After hearing about Fukuyama’s End of History thesis, I began to wonder:
Were there truly an “end” of history, a post-history, the possibility of all events coming to an end, who would be a competent historian to observe this end of all cycles?
This does not refer to theoreticians of the “end of history,” but of a different type – a true historian looking back after all histories had ended, a post-historian observing that there are no more events to record, except perhaps the act of recording for the unknown readers of the future. The end of history is the end of the fall into time – when man became historical after being exiled from paradise.
The theories of Fukuyama, Hegel, Marx are all still riddled with theological and ideological tautologies – they still hanker after destiny or destinies that has ruined humanity. History is neither some sort of salvation that engraves the memory of humanity nor the escape hatch from anonymity.
There is no redemption to be had by history – for it is not a fundamental character of humanity, merely a spurious collection of events, the “apotheosis of appearances.” Once we give up the conceit of a transhistorical aim of humanity, we will finally realize our potential – a potential that is necessarily the fruitlessness of human goals. Once the meaninglessness of history is realized we become liberated, not depressed by the failure of reaching pre-ordained destinies.
Does this mean we should throw out history?
Not that we should throw out our history, but that we should no longer try to streamline our past into a linear, progressive one that is marching towards a goal.
As a thinker of pessimism, I consider history to be deeply ironic. Each step taken forwards is offset by a step taken backwards. Scientific progress is offset by fundamentalism. Liberalism is contradicted by traditionalism. But most of us are duped by the claims of progress in history, and that discredits the optimistic historian who champions the future.
But because history does not follow an ordered path, it means the individual is free. We should be elated that history does not have a meaningful pattern. Our value as individuals cannot and should not serve just as a placeholder in history.
Yeah, we should be more careful about the world we will leave to our children, but if we evaluate ourselves in the terms of the future, we will fall into the idolatry of progress, of tomorrow, of history as a linear concept. Our lives have value here and now – not by reference to an ambiguous future. Because tomorrow, as opposed to the present, is imaginary, it can be manipulated by clever demagogues like Stalin who demanded the deaths of millions for the sake of a future utopia.

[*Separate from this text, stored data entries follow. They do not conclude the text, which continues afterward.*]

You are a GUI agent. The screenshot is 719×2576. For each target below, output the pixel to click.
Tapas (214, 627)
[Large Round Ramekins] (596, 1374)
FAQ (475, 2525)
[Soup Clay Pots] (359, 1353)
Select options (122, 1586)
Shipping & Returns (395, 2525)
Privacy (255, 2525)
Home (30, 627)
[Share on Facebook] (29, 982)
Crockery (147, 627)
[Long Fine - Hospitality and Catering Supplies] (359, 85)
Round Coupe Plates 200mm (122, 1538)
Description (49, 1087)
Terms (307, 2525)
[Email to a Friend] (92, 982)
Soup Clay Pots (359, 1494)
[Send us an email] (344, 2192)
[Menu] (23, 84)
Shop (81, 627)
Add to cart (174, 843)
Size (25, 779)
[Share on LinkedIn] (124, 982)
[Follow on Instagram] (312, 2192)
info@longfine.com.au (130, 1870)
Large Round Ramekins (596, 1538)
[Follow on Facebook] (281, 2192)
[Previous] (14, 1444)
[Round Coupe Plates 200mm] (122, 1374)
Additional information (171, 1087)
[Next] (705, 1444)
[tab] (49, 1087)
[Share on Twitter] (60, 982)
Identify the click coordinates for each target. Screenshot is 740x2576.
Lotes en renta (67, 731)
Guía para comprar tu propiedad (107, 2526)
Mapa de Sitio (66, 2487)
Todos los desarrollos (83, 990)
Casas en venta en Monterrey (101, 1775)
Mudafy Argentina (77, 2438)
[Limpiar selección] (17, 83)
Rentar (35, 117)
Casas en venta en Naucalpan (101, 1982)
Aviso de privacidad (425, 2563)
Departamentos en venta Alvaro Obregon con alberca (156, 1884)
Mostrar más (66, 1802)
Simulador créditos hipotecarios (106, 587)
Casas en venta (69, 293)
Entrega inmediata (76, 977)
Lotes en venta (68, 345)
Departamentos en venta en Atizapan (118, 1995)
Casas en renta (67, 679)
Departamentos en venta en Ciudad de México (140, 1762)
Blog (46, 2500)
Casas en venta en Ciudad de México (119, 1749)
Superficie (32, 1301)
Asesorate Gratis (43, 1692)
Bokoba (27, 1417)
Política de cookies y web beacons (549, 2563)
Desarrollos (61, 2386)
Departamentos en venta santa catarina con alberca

Even a carefully chosen humane future can be a straitjacket for the chooser, because it closes down possibilities in the present.
The process of deciding our choices according to a process of trying to guess the future will distract us from dealing with the present. Because history is ironic, we should make sure our actions have some value in the present. Whatever future we imagine to be probably will not happen and even if it does, we probably won’t like it much.
Optimism has displaced attention from the real world of today for the sake of an uncertain tomorrow. This future denigrates the present: although the present is the richest and the most beautiful thing, it becomes flattened out in our imagination and makes our option seem much fewer than they really are.
History as a meaningless procession of delusions is liberating because once we attempt to interpret it according to a teleos, a purpose, a schemata, a network of stories, it becomes one dimensional and we all exist as a means of transit from Point A to Point B. Once this one dimensional conceit is given up we will be able to enjoy multidirectional behavior. This perspective will get rid of the fear that we won’t reach our destiny. Frutilessness is less of a burden if we don’t think of it as a failure but as an opportunity for our individual, private and personal histories.